2026年,巍子六十九岁。
这几年他不太出现在镜头前了。
偶尔有观众在街头认出他,喊一声"岳不群"或者"戴天理",他笑着点点头,不急不缓地走过去。
他的生活里最常被提起的话题已经不是他自己,不是他演过的岳不群,也不是《打狗棍》里的戴天理,而是他的儿子王杍逸。
《唐朝诡事录之长安县尉》里那个叫韦韬的角色,让很多年轻观众第一次记住了这个名字。
有人翻出王杍逸的履历:《日照重庆》踏上了戛纳红毯,《喊山》拿奖拿到手软,《拆弹专家1》跟刘德华对戏。
往上追一层,这个年轻人居然就是巍子的儿子。
可他从来不主动提。
巍子有一次在采访里被问到儿子,沉默了一下,说了一句:
"他是我的骄傲。"
说这句话的时候,离他离婚那天抱着十二岁的儿子在民政局门口大哭,已经过去了三十二年。

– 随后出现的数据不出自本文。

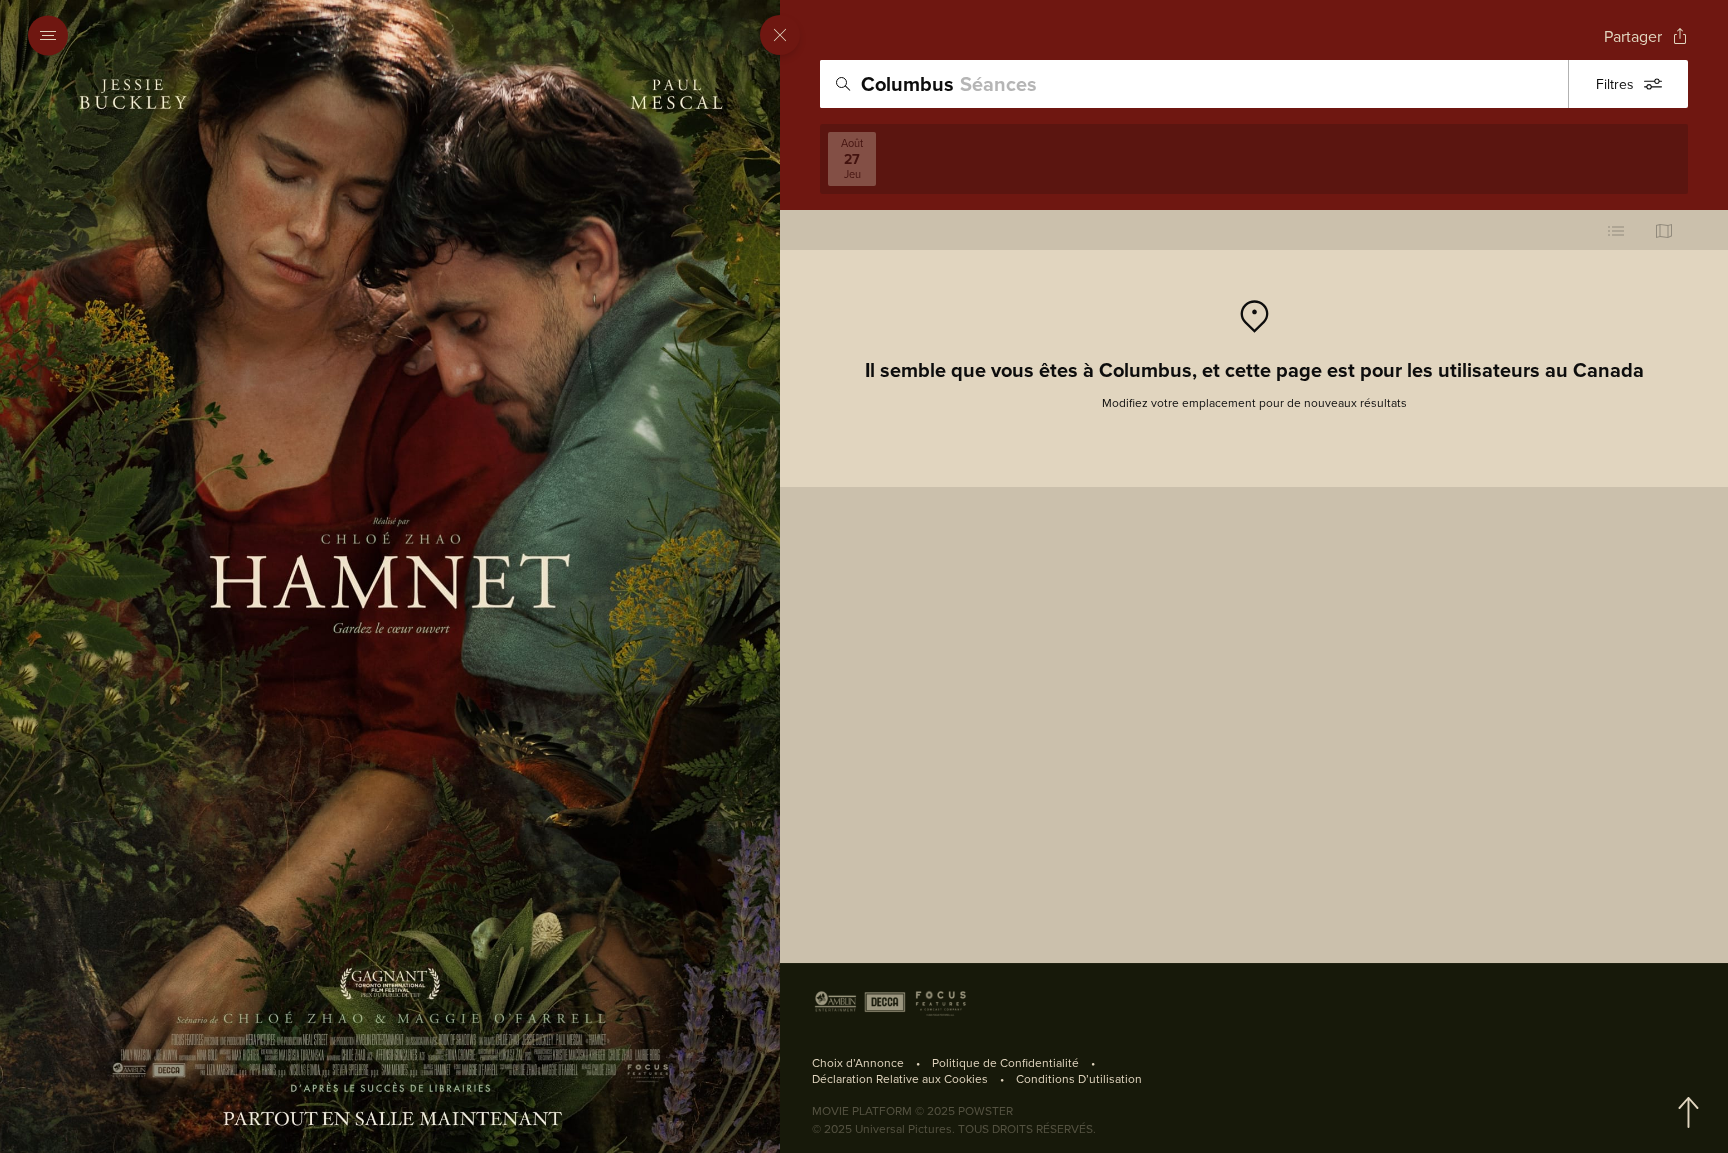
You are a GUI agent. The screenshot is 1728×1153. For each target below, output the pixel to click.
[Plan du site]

在这三十二年里,巍子把戏演成了老艺术家的口碑,也把父子亲情走成了一条弯弯绕绕的路。
01、从宁夏话剧团到北京人艺,他和夏立言是同路人
巍子本名王巍,1956年出生在宁夏银川。
青年时期下过乡、吃过苦,后来考进宁夏师范学院艺术系。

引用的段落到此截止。